Following a review by the Therapeutic Goods Administration a new paragraph has been inserted in the 'Drug Interactions' section. This reads:

'Unlike simvastatin and atorvastatin, pravastatin is not significantly metabolised in vivo by cytochrome P450 3A4. Therefore, plasma concentrations of pravastatin are not significantly elevated when cytochrome P450 3A4 is inhibited by agents such as diltiazem and itraconazole.

In interaction studies with aspirin, gemfibrozil, nicotinic acid or probucol, no statistically significant differences in bioavailability were seen ...'

Further, we are unaware of data supporting the assertion that there is significantP450 2C9 and 2D6 isoenzyme involvement in the metabolism of pravastatin.

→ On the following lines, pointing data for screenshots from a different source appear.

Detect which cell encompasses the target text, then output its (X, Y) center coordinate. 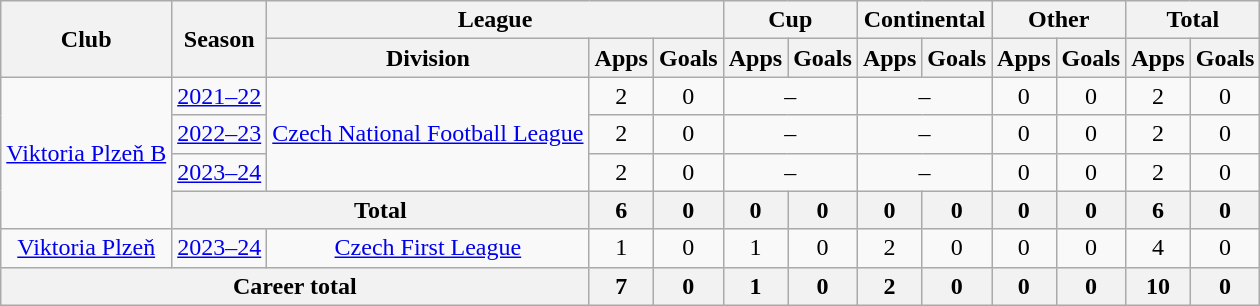
Viktoria Plzeň B (86, 153)
4 (1158, 248)
Club (86, 39)
Czech First League (428, 248)
Career total (295, 286)
Continental (924, 20)
2021–22 (220, 96)
10 (1158, 286)
Other (1059, 20)
Season (220, 39)
Cup (790, 20)
Division (428, 58)
2022–23 (220, 134)
League (495, 20)
Viktoria Plzeň (86, 248)
7 (621, 286)
Czech National Football League (428, 134)
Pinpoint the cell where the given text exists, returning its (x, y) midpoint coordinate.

Simvastatin, but not pravastatin, has been associated with rhabdomyolysis in a population at high risk of drug-drug interactions (cardiac transplant patients).1

The article represented a degree of uniformity among the statins that is not supported by the approved product information, a situation that we feel deserves clarification for your readers.

Kim Magner
Bristol Myers-Squibb Pharmaceuticals
Noble Park, Vic.

Ms Eve Hurley, the author of the article, comments:

In vivo data on pravastatin's hepatic metabolism and the likelihood of drug interactions through CYP P450 3A4 are useful, and superior to results of an in vitro study which found moderate affinity for P450 2C9, 2D6and 3A4.2 However, the section regarding interaction studies (which include gemfibrozil and nicotinic acid) if taken out of context, could give the impression that it is 'safe' to use these drugs in combination with pravastatin. The product information also includes information about gemfibrozil significantly increasing concentrations of a metabolite of pravastatin and the combination being 'not generally recommended'.

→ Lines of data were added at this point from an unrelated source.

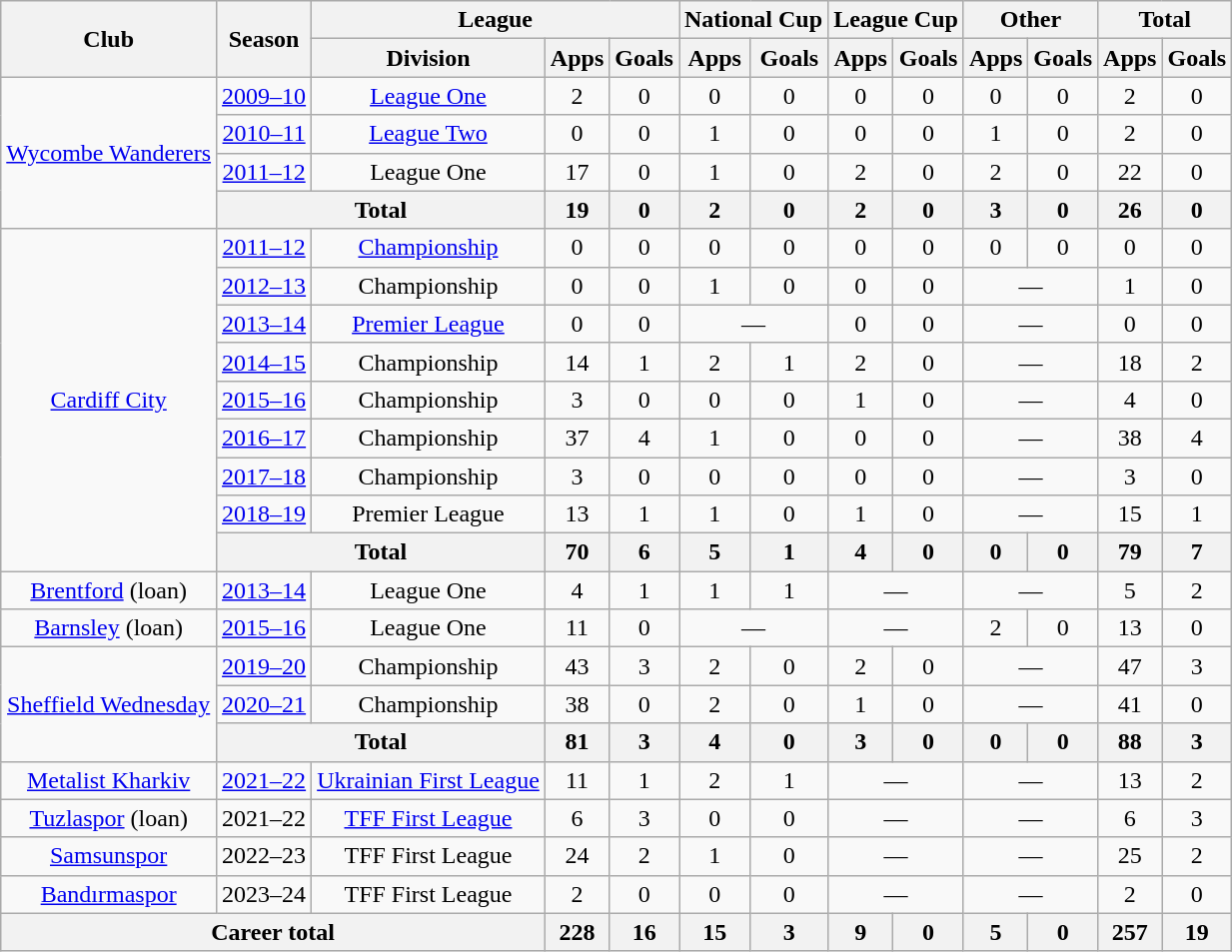
2014–15 (264, 362)
Samsunspor (109, 856)
2012–13 (264, 286)
25 (1130, 856)
Season (264, 39)
Brentford (loan) (109, 591)
47 (1130, 666)
League (496, 20)
37 (577, 438)
2010–11 (264, 134)
2023–24 (264, 894)
National Cup (753, 20)
2016–17 (264, 438)
22 (1130, 172)
League Two (429, 134)
16 (644, 932)
Bandırmaspor (109, 894)
Metalist Kharkiv (109, 780)
26 (1130, 210)
2019–20 (264, 666)
88 (1130, 742)
Barnsley (loan) (109, 628)
43 (577, 666)
24 (577, 856)
2009–10 (264, 96)
18 (1130, 362)
14 (577, 362)
257 (1130, 932)
2018–19 (264, 515)
70 (577, 553)
228 (577, 932)
Cardiff City (109, 400)
Tuzlaspor (loan) (109, 818)
Sheffield Wednesday (109, 704)
Career total (274, 932)
Other (1030, 20)
79 (1130, 553)
41 (1130, 704)
81 (577, 742)
9 (861, 932)
Division (429, 58)
Ukrainian First League (429, 780)
Club (109, 39)
7 (1197, 553)
League Cup (896, 20)
2017–18 (264, 477)
2022–23 (264, 856)
17 (577, 172)
2020–21 (264, 704)
Wycombe Wanderers (109, 153)
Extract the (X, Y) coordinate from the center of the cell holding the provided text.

Rhabdomyolysis has been reported very rarely with statins, including pravastatin.3 Statins are well tolerated and have few clinically important interactions. My review did not include information on the management of interactions, which are given in the Australian Medicines Handbook. In preference to listing approved indications, the major clinical studies (on which the indications are based) were summarised, enabling prescribers to assess the potential benefits of treatment for their patients.


  1. Keogh AM, Macdonald PS, Aboyoun C, Mundy JA, McCaffrey D, Spratt PM. Pravastatin confers superior survival after cardiac transplantation when compared to simvastatin. J Heart Lung Transplant. In press 2000.
  2. Transon C, Leemann T, Dayer P. In vitro comparative inhibition profiles of major human drug metabolising cytochrome P450 isozymes(CYP2C9, CYP2D6 and CYP3A4) by HMG-CoA reductase inhibitors. Eur J Clin Pharmacol1996;50:209-15.
  3. Pravachol product information. MIMS Annual. 23rd ed. Sydney: MIMS Australia; 1999. p. 2-162-4.